Fast forward to the present day and V-Picks is in Nashville (they moved in 2010), with players like Carlos Santana, Billy Gibbons, Vernon Reid, Brad Whitford and Orianthi on their books. Oh, and they’ve got Johnny Hiland, a player so terrifying I can barely watch him. This also means that the circle of plectrums you see above isn’t even my whole collection, as I’ve got a few out on loan (the Mummy amongst others).
So what are they like to play? Well, as they’re all made from the acrylic that Vinnie fell in love with that day, they stick to my hands like little else. There’s an open, slightly brazen quality to the thicker models like the Snake or one of my personal favourites, the Smokey Mountain Dimension, with the thinner models like the Tradition Lite presenting a more reserved, considered front. Fans of latter-day Matt Pike might want to give the ultra-sharp Stiletto, Venom or total cracker the Black Hole a spin, but for absolute all-roundedness and a relatively soft edge, I’ve been digging the Medium Pointed for ages.
They do make some daft stuff too. Picks like the Insanity, Psycho and ludicrous Nexus are open statements that when it comes to plectra there’s few rules if any, and the fact that the range now offers over a hundred models, shipping to over a hundred countries, means that Vinnie was onto something.
A little bit of science now: although these are generally cut with a laser and some are poured into molds, each one is ground down by hand. Vinnie even polishes them using a hydrogen blowtorch, a result of electrically charging water, which produces a clean-burning flame at 1500 degrees. Yeah (see it here).
This is where I’m supposed to add a disclaimer saying these obviously aren’t for everyone and indeed, the biggest that I’ve personally gone with V-Picks is the Dimension, with the ludicrous 1980 having the widest surface area. The tone is fabulously consistent though, and as I’ve got a number of acrylic picks from other companies, I can tell you that this material is far from a one-tone pony.
Go and check V-Picks out: they’ve got a fair few stockists in the UK, and their shipping is both very reasonable and held in solid regard. There’s a forum for V-Picks owners on Facebook – there’s a forum for everything on Facebook – if you want to see some mad discontinued models. My advice would be to start with something like the Tradition and go from there – let your curiosity get the better of you and order some wild stuff. I’d never have thought a 4.1mm pick would be good for anything other than building the pyramids, but I am very, very happy to be wrong.
Centre: Smokey Mountain Dimension
Outer Ring clockwise from bottom: 1980, Medium Pointed Ruby Red, Snake, Tradition Lite, Screamer, Black Hole, Jalapeno, Large Pointed Clear, Tradition.

_ _ _

## GIVEN PROBLEM A:
Express everything in the listing from its first line down to the line containing "center [49, 40]." as a Markdown table with the columns Row and Line, leaving out any blank lines.

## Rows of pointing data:
_ _ _

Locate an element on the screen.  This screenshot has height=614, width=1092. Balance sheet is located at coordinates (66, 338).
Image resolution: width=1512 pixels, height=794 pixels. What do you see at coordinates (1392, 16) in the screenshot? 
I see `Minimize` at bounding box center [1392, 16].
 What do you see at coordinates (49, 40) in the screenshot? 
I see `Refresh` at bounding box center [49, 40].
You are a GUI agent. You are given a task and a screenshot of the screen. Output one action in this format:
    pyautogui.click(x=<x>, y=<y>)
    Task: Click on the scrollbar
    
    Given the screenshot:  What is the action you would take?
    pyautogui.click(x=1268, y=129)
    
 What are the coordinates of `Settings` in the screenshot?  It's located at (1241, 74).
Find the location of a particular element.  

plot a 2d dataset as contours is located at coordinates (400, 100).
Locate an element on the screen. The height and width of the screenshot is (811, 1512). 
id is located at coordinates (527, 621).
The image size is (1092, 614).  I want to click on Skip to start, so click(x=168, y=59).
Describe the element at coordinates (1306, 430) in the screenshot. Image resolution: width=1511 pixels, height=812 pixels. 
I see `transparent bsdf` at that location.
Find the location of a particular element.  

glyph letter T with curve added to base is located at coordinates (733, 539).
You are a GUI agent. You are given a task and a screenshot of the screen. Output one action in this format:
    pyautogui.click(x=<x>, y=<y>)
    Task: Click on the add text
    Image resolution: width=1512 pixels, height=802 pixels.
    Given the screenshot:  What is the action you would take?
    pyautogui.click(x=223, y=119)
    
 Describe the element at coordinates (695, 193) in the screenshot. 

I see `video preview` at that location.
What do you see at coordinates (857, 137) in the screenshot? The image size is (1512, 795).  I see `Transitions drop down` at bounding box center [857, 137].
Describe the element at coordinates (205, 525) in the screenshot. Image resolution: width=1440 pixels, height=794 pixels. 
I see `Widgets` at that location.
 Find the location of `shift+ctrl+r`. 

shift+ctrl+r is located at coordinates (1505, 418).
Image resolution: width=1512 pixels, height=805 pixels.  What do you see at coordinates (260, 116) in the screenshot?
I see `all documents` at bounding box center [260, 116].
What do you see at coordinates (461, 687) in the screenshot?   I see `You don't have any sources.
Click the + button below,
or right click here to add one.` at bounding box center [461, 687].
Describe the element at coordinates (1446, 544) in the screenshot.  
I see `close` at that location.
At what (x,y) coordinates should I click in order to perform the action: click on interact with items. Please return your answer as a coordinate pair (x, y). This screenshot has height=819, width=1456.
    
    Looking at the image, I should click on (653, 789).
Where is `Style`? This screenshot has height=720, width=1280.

_ _ _

## GIVEN PROBLEM B:
Write out the V-Picks review in full, word for word.

## RIGHT ANSWER A:
| Row | Line |
|---|---|
| 1 | Locate an element on the screen.  This screenshot has height=614, width=1092. Balance sheet is located at coordinates (66, 338). |
| 2 | Image resolution: width=1512 pixels, height=794 pixels. What do you see at coordinates (1392, 16) in the screenshot?  |
| 3 | I see `Minimize` at bounding box center [1392, 16]. |
| 4 |  What do you see at coordinates (49, 40) in the screenshot?  |
| 5 | I see `Refresh` at bounding box center [49, 40]. |

## RIGHT ANSWER B:
Fast forward to the present day and V-Picks is in Nashville (they moved in 2010), with players like Carlos Santana, Billy Gibbons, Vernon Reid, Brad Whitford and Orianthi on their books. Oh, and they’ve got Johnny Hiland, a player so terrifying I can barely watch him. This also means that the circle of plectrums you see above isn’t even my whole collection, as I’ve got a few out on loan (the Mummy amongst others).
So what are they like to play? Well, as they’re all made from the acrylic that Vinnie fell in love with that day, they stick to my hands like little else. There’s an open, slightly brazen quality to the thicker models like the Snake or one of my personal favourites, the Smokey Mountain Dimension, with the thinner models like the Tradition Lite presenting a more reserved, considered front. Fans of latter-day Matt Pike might want to give the ultra-sharp Stiletto, Venom or total cracker the Black Hole a spin, but for absolute all-roundedness and a relatively soft edge, I’ve been digging the Medium Pointed for ages.
They do make some daft stuff too. Picks like the Insanity, Psycho and ludicrous Nexus are open statements that when it comes to plectra there’s few rules if any, and the fact that the range now offers over a hundred models, shipping to over a hundred countries, means that Vinnie was onto something.
A little bit of science now: although these are generally cut with a laser and some are poured into molds, each one is ground down by hand. Vinnie even polishes them using a hydrogen blowtorch, a result of electrically charging water, which produces a clean-burning flame at 1500 degrees. Yeah (see it here).
This is where I’m supposed to add a disclaimer saying these obviously aren’t for everyone and indeed, the biggest that I’ve personally gone with V-Picks is the Dimension, with the ludicrous 1980 having the widest surface area. The tone is fabulously consistent though, and as I’ve got a number of acrylic picks from other companies, I can tell you that this material is far from a one-tone pony.
Go and check V-Picks out: they’ve got a fair few stockists in the UK, and their shipping is both very reasonable and held in solid regard. There’s a forum for V-Picks owners on Facebook – there’s a forum for everything on Facebook – if you want to see some mad discontinued models. My advice would be to start with something like the Tradition and go from there – let your curiosity get the better of you and order some wild stuff. I’d never have thought a 4.1mm pick would be good for anything other than building the pyramids, but I am very, very happy to be wrong.
Centre: Smokey Mountain Dimension
Outer Ring clockwise from bottom: 1980, Medium Pointed Ruby Red, Snake, Tradition Lite, Screamer, Black Hole, Jalapeno, Large Pointed Clear, Tradition.